── RECORDED DATA

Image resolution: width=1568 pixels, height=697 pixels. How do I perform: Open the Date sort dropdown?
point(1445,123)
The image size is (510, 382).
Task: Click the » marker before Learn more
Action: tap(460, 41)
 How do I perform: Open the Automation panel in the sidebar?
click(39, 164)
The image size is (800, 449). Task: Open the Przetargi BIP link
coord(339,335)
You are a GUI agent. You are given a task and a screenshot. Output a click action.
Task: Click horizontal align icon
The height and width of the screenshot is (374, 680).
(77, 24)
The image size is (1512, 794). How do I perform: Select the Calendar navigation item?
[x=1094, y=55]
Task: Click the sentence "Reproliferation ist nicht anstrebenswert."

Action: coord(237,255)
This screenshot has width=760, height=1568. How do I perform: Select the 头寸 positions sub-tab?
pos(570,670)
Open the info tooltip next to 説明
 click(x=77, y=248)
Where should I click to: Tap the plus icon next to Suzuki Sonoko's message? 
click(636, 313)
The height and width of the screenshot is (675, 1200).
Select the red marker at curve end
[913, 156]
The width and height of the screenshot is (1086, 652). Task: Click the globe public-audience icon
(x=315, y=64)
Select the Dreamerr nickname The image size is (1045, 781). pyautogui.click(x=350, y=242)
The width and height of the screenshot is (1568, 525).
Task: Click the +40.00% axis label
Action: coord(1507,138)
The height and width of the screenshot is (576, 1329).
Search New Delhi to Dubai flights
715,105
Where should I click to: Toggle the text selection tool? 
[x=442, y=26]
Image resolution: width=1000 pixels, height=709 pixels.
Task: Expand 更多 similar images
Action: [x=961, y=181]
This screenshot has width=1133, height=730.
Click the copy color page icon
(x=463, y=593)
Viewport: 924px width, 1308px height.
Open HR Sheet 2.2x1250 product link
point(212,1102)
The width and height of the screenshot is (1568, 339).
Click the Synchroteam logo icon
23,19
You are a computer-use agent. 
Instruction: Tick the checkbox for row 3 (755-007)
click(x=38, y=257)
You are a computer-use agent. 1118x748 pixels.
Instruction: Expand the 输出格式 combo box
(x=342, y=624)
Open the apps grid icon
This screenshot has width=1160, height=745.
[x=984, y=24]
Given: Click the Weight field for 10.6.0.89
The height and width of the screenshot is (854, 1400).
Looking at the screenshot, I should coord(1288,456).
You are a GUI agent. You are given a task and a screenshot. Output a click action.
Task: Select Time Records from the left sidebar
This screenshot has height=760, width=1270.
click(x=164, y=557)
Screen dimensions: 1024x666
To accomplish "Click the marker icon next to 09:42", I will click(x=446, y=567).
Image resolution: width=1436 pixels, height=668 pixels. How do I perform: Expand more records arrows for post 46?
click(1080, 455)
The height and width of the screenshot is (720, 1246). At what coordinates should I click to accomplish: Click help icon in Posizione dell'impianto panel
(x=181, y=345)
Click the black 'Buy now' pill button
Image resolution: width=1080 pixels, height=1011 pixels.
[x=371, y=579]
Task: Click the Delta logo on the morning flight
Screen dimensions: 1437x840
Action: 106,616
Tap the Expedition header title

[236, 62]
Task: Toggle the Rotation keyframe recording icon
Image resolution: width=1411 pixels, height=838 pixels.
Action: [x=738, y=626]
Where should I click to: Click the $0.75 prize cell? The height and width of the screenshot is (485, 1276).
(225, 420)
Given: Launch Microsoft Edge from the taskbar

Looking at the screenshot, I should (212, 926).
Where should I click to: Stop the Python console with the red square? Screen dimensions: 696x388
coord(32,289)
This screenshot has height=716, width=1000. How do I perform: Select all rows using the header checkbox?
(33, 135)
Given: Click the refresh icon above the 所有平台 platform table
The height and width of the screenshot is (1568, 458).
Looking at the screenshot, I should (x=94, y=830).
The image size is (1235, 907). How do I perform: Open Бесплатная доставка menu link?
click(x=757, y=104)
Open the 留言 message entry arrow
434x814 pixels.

────

● TASK PROMPT:
Full repetition needed. Write out every entry above exactly as given.

● ANSWER FOR THE TASK:
Image resolution: width=1568 pixels, height=697 pixels. How do I perform: Open the Date sort dropdown?
point(1445,123)
The image size is (510, 382).
Task: Click the » marker before Learn more
Action: tap(460, 41)
 How do I perform: Open the Automation panel in the sidebar?
click(39, 164)
The image size is (800, 449). Task: Open the Przetargi BIP link
coord(339,335)
You are a GUI agent. You are given a task and a screenshot. Output a click action.
Task: Click horizontal align icon
The height and width of the screenshot is (374, 680).
(77, 24)
The image size is (1512, 794). How do I perform: Select the Calendar navigation item?
[x=1094, y=55]
Task: Click the sentence "Reproliferation ist nicht anstrebenswert."

Action: coord(237,255)
This screenshot has width=760, height=1568. How do I perform: Select the 头寸 positions sub-tab?
pos(570,670)
Open the info tooltip next to 説明
 click(x=77, y=248)
Where should I click to: Tap the plus icon next to Suzuki Sonoko's message? 
click(636, 313)
The height and width of the screenshot is (675, 1200).
Select the red marker at curve end
[913, 156]
The width and height of the screenshot is (1086, 652). Task: Click the globe public-audience icon
(x=315, y=64)
Select the Dreamerr nickname The image size is (1045, 781). pyautogui.click(x=350, y=242)
The width and height of the screenshot is (1568, 525).
Task: Click the +40.00% axis label
Action: coord(1507,138)
The height and width of the screenshot is (576, 1329).
Search New Delhi to Dubai flights
715,105
Where should I click to: Toggle the text selection tool? 
[x=442, y=26]
Image resolution: width=1000 pixels, height=709 pixels.
Task: Expand 更多 similar images
Action: [x=961, y=181]
This screenshot has width=1133, height=730.
Click the copy color page icon
(x=463, y=593)
Viewport: 924px width, 1308px height.
Open HR Sheet 2.2x1250 product link
point(212,1102)
The width and height of the screenshot is (1568, 339).
Click the Synchroteam logo icon
23,19
You are a computer-use agent. 
Instruction: Tick the checkbox for row 3 (755-007)
click(x=38, y=257)
You are a computer-use agent. 1118x748 pixels.
Instruction: Expand the 输出格式 combo box
(x=342, y=624)
Open the apps grid icon
This screenshot has width=1160, height=745.
[x=984, y=24]
Given: Click the Weight field for 10.6.0.89
The height and width of the screenshot is (854, 1400).
Looking at the screenshot, I should coord(1288,456).
You are a GUI agent. You are given a task and a screenshot. Output a click action.
Task: Select Time Records from the left sidebar
This screenshot has height=760, width=1270.
click(x=164, y=557)
Screen dimensions: 1024x666
To accomplish "Click the marker icon next to 09:42", I will click(x=446, y=567).
Image resolution: width=1436 pixels, height=668 pixels. How do I perform: Expand more records arrows for post 46?
click(1080, 455)
The height and width of the screenshot is (720, 1246). At what coordinates should I click to accomplish: Click help icon in Posizione dell'impianto panel
(x=181, y=345)
Click the black 'Buy now' pill button
Image resolution: width=1080 pixels, height=1011 pixels.
[x=371, y=579]
Task: Click the Delta logo on the morning flight
Screen dimensions: 1437x840
Action: 106,616
Tap the Expedition header title

[236, 62]
Task: Toggle the Rotation keyframe recording icon
Image resolution: width=1411 pixels, height=838 pixels.
Action: [x=738, y=626]
Where should I click to: Click the $0.75 prize cell? The height and width of the screenshot is (485, 1276).
(225, 420)
Given: Launch Microsoft Edge from the taskbar

Looking at the screenshot, I should (212, 926).
Where should I click to: Stop the Python console with the red square? Screen dimensions: 696x388
coord(32,289)
This screenshot has height=716, width=1000. How do I perform: Select all rows using the header checkbox?
(33, 135)
Given: Click the refresh icon above the 所有平台 platform table
The height and width of the screenshot is (1568, 458).
Looking at the screenshot, I should (x=94, y=830).
The image size is (1235, 907). How do I perform: Open Бесплатная доставка menu link?
click(x=757, y=104)
Open the 留言 message entry arrow
434x814 pixels.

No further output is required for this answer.